Поднявшись к себе на верхотуру, я забирался с книжкой в руках на балкон, куда залетала черная бархатная сажа от проходящих паровозов. Балкон Васселенов был отделен от нашего чугунной решеткой. Дезире усаживался там, грызя горбушку хлеба, посыпанного крупной солью. Мне больше нравился балкон с северной стороны, откуда были лучше видны поезда, и я звал Дезире к нам. Он выбегал на площадку, тихонько стучался в дверь и минуту спустя садился рядом со мной.
Однажды в ответ на мой зов он, нахмурив брови, с решительным и хладнокровным видом, отважился на отчаянный поступок: перешагнул через перила и по краю бездны обошел балкон снаружи… Я зажмурил глаза, онемев от ужаса.

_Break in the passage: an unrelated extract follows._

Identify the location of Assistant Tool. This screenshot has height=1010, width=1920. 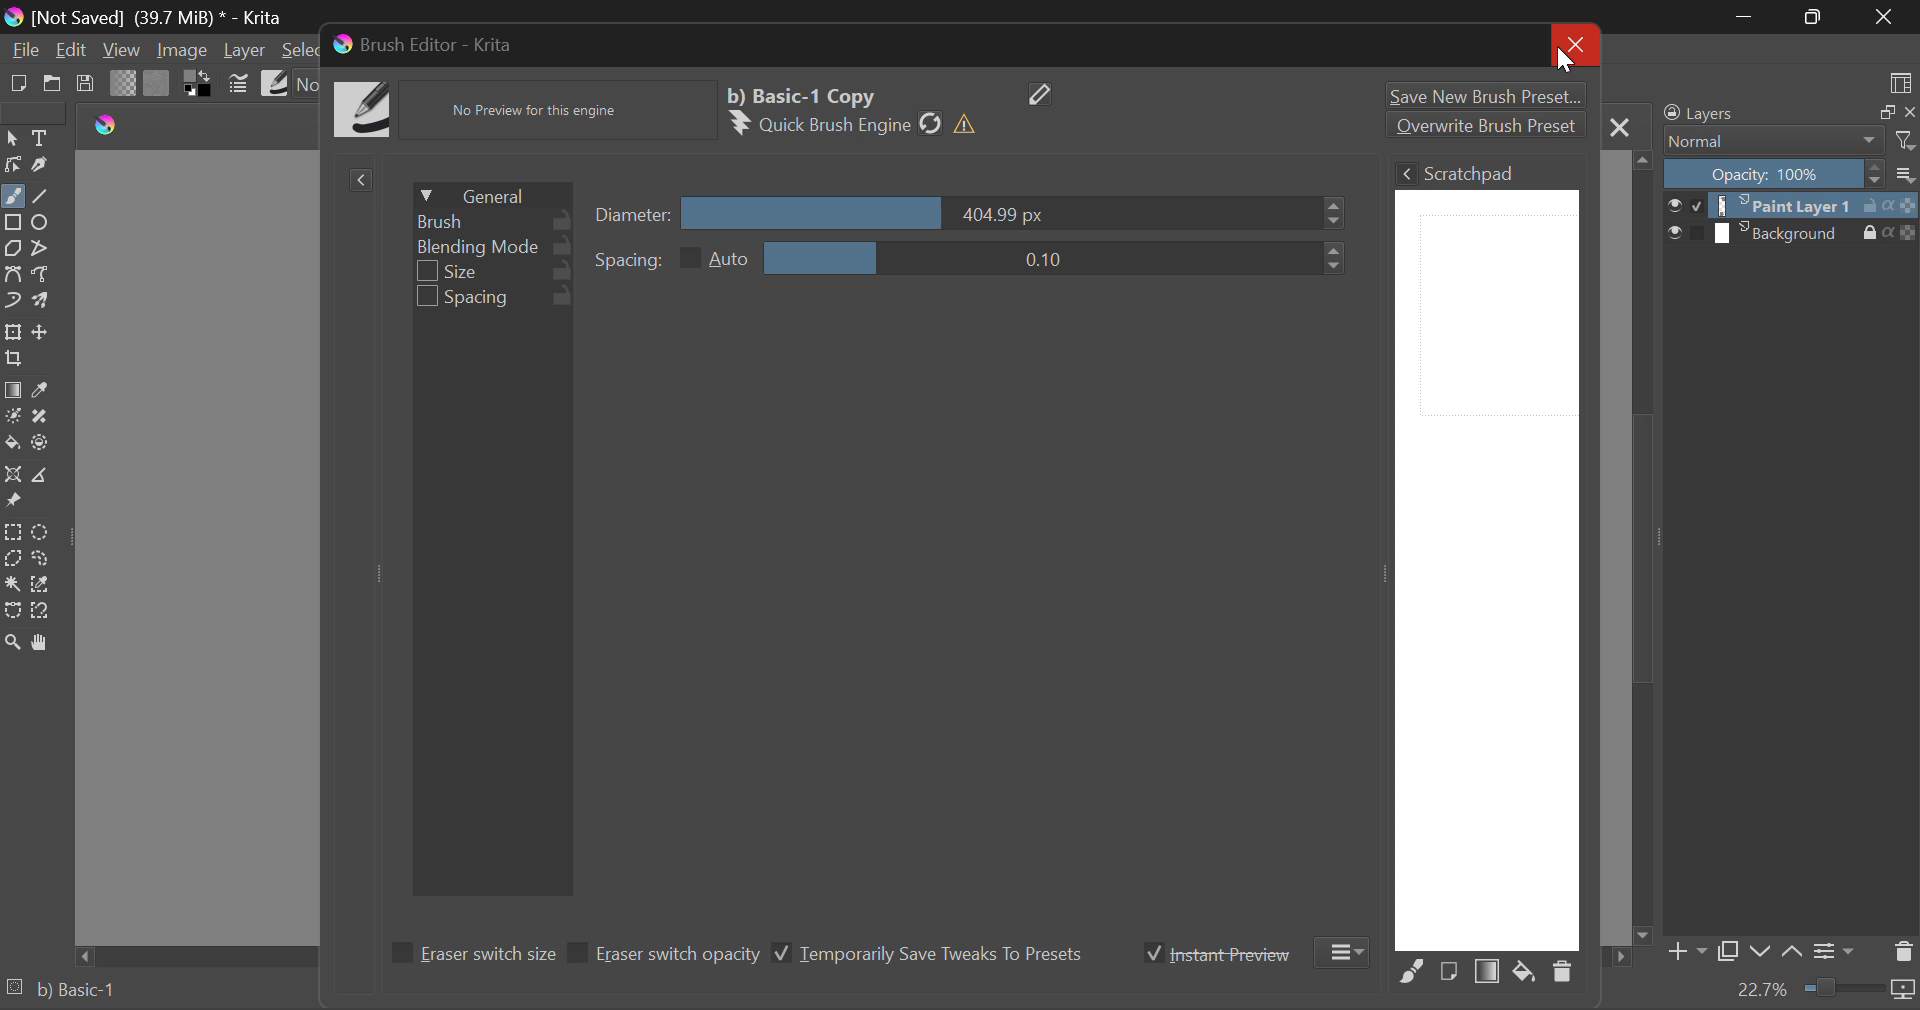
(14, 475).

Но храбрый мальчик уже опустился на пол рядом со мной. Он был совершенно спокоен.
— Ох! — прошептал я упавшим голосом. — Да ты же мог сломать себе шею!
Кивнув головой, он ответил просто:
— Да. Только никому не говори.
Порою наш блаженный покой вдруг прерывали резкие оглушительные звуки, доносившиеся снизу с мостовой. Бродячие музыканты на трубах и тромбонах дудели романсы, вальсы, оперные арии. Из окон им швыряли медные монетки, которые подбирал, шаря по канавам, их менее музыкальный собрат.
В теплую погоду, при раскрытых окнах, ссоры в семье Васселенов разражались громом среди ясного неба. У моего друга была сестра, здоровенная девка, которая вызывала во мне непреодолимое отвращение. Она работала где-то в швейной мастерской. Возвращаясь по вечерам, в разные часы, она ссорилась с матерью, грубо бранилась и громко хлебала суп, из-за близорукости уткнувшись подбородком в тарелку. Схватив вилку, она прожорливо, со зверскими гримасами набрасывалась на еду. Эта девица вечно с кем-то переругивалась и вряд ли замечала присутствие такого ничтожного существа, как я; я же глядел на нее с ужасом, какой всегда у меня вызывает животная тупость в человеке.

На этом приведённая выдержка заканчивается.